This year, on July 24th, my grandmother would have turned 65. Would have, if she hadn’t died twenty-one years ago of complications from Hepatitis C.
All my life I have wondered how things might have been different if I had grown up knowing her. What would I have called her: Grandmom? Mawmaw? Grammy? Or would she insist I call her Linda? Would my family spend Christmases at her house? Did her singing voice really sound like Karen Carpenter’s? Would she pick me up from school and take me roller-skating? So many questions are left unanswered.
Questions like, how did she get Hepatitis C in the first place?
Hepatitis is a general term that means “inflammation of the liver” and can be caused by heavy alcohol use, toxins, certain diseases, and bacterial and viral infections. Hepatitis is also the name of a family of viruses that affect the liver, most commonly Hepatitis A, B, and C in the United States. Hepatitis C can be an acute (short-lived) illness, or it can be a chronic (lifelong) illness. In most cases, the condition becomes chronic. While there are vaccines to prevent Hepatitis A and B, there is no vaccine for Hepatitis C.
People usually get Hepatitis C from infected blood. The virus can be spread through sexual activity with an infected person, sharing needles to inject drugs, sharing personal care items that could have gotten blood on them, and can even be passed from mother to newborn baby. Before the United States started screening the blood supply in 1992, some people got Hepatitis C from blood transfusions and organ transplants that were infected with the virus.
Hepatitis C infections are common among Baby Boomers, like my grandmother. No one knows for certain how she got it, and there’s no way for me to know. However it happened, I wish it hadn’t.
And I wish there had been a cure for Hepatitis C then like there is now.

| Required work |
Pick up the text about the grandmother who died of Hepatitis C right after its last sentence and keep writing.

[Screenshot grounding data]
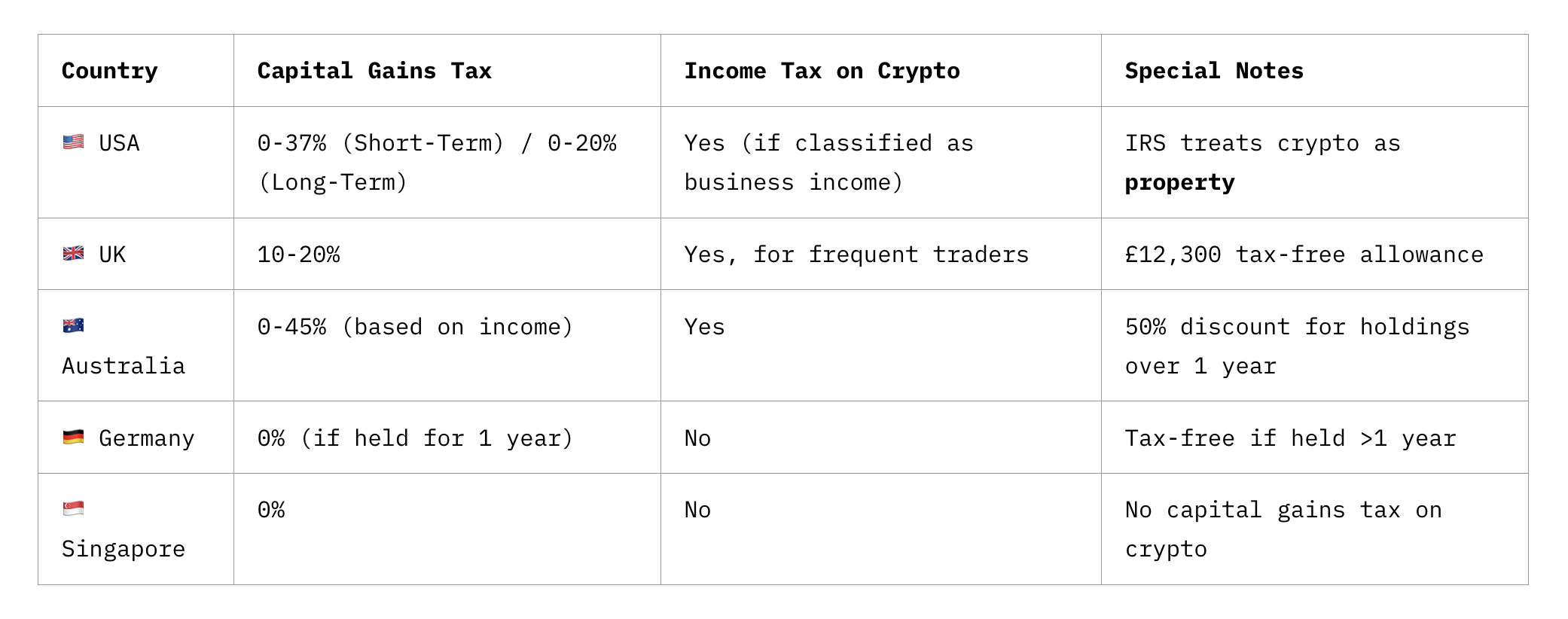This screenshot has width=1568, height=619.
Task: Click the Singapore flag icon
Action: coord(73,509)
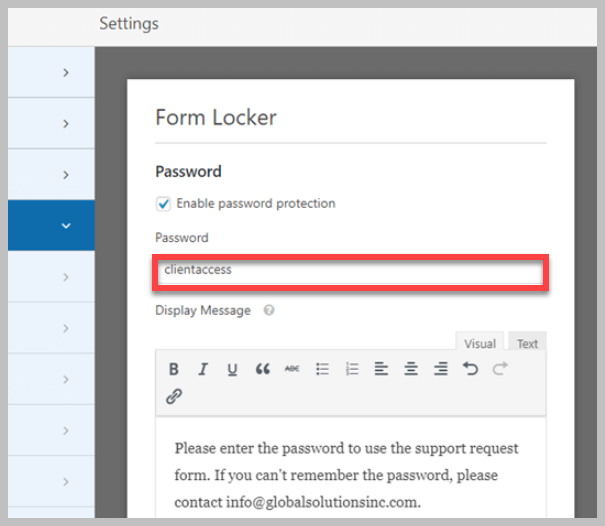This screenshot has width=605, height=526.
Task: Apply Italic formatting in the editor toolbar
Action: tap(203, 369)
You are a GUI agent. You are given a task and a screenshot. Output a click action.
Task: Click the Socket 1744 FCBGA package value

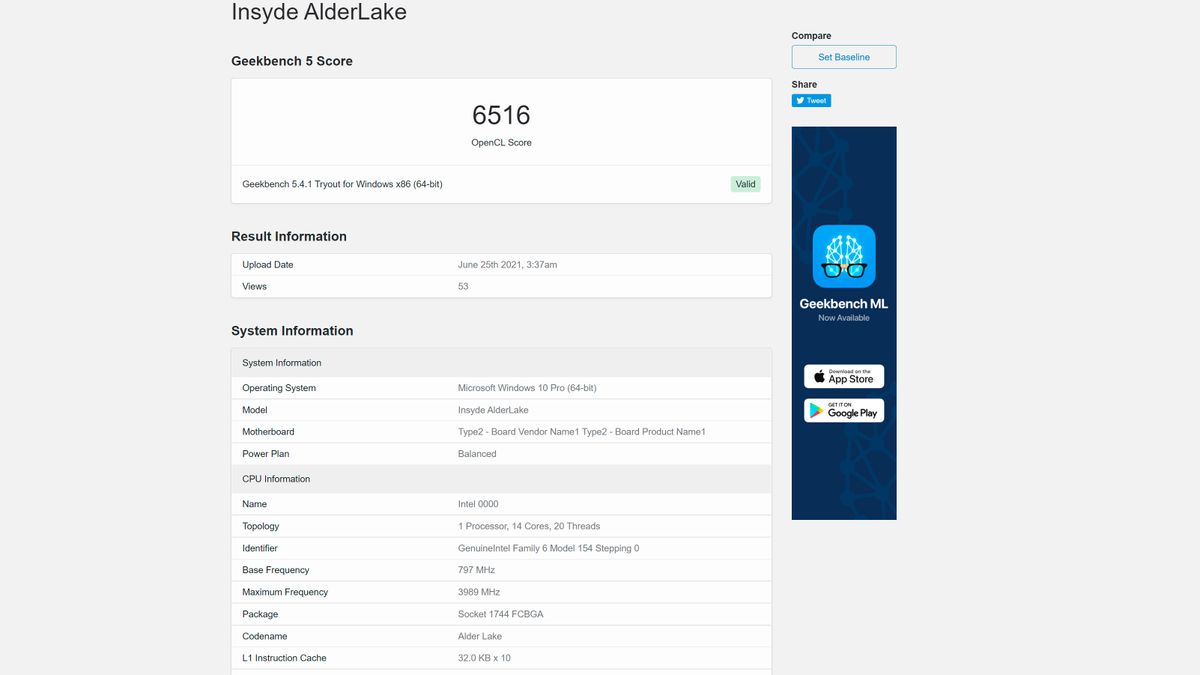[500, 614]

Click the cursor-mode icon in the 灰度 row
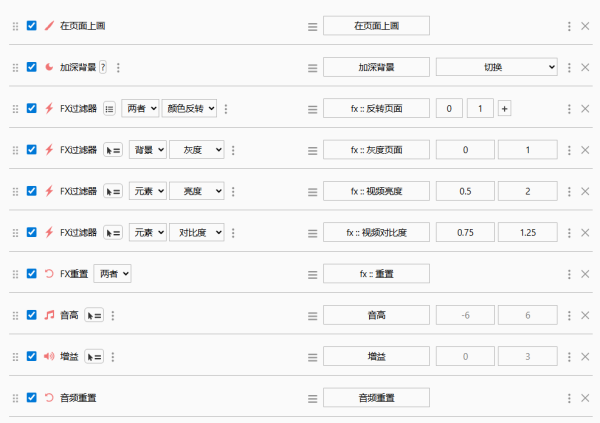tap(113, 150)
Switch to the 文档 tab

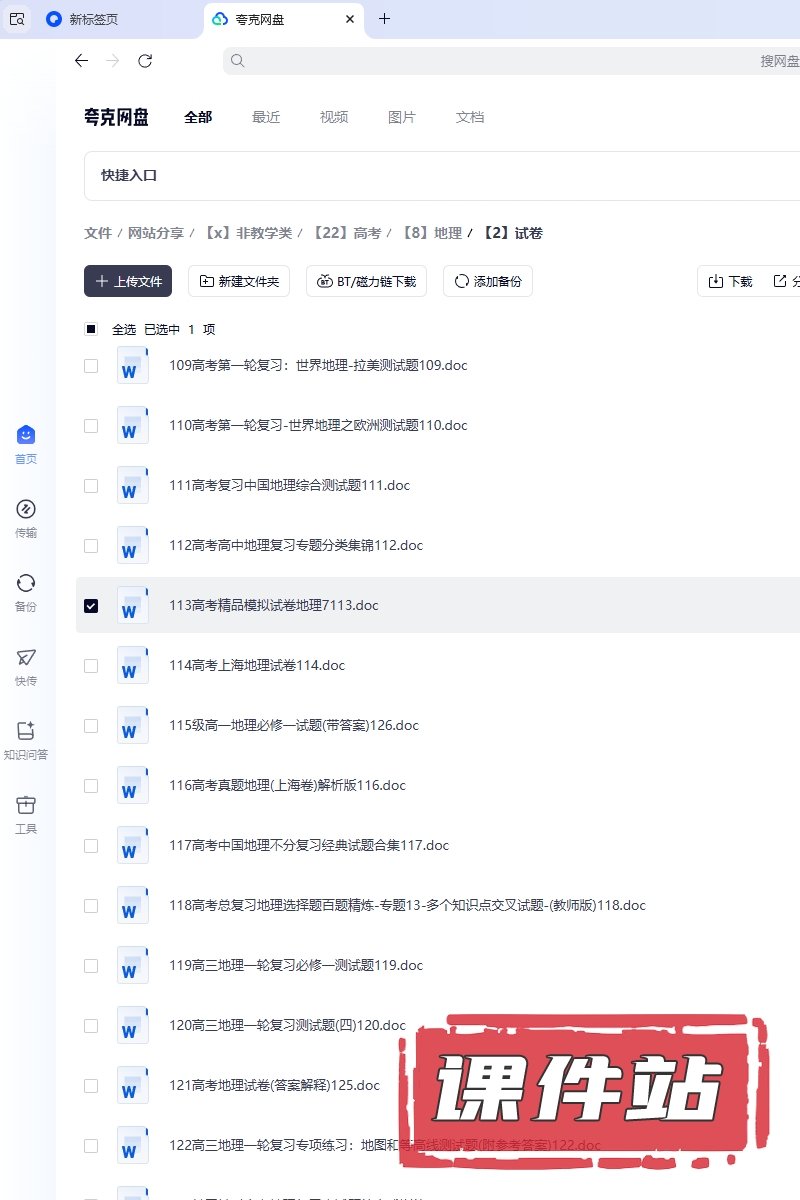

| Answer section |
In the early 1990s, when my grandmother was alive, interferon and ribavirin treatments for Hepatitis C were still in their early trial stages. These medicines can help patients but also have some debilitating side effects. Recently, newer medicines called direct antiviral agents (DAA) have been developed, which not only treat Hepatitis C, but can even cure it in most cases. However, these drugs are very expensive, some costing approximately $1,000 per day for 12 weeks. The extreme cost of DAA creates barriers to access for many Americans, including those covered by Medicaid.
We are on the verge of a breakthrough worldwide in preventing, screening, and treating viral hepatitis infections. July 28th, just four days after my grandmother’s birthday, is World Hepatitis Day, a day to call upon policy makers, healthcare personnel, and the public to help wipe out viral hepatitis, once and for all. I hope that you will take the initiative to educate yourself on viral hepatitis, get yourself tested, and maybe even share some educational information using the hashtags #NoHep and #WorldHepDay.
My grandmother never met any of her grandchildren. If we knew then what we know now, she could have.
Please join me in promoting awareness of viral hepatitis on World Hepatitis Day this July 28, 2016.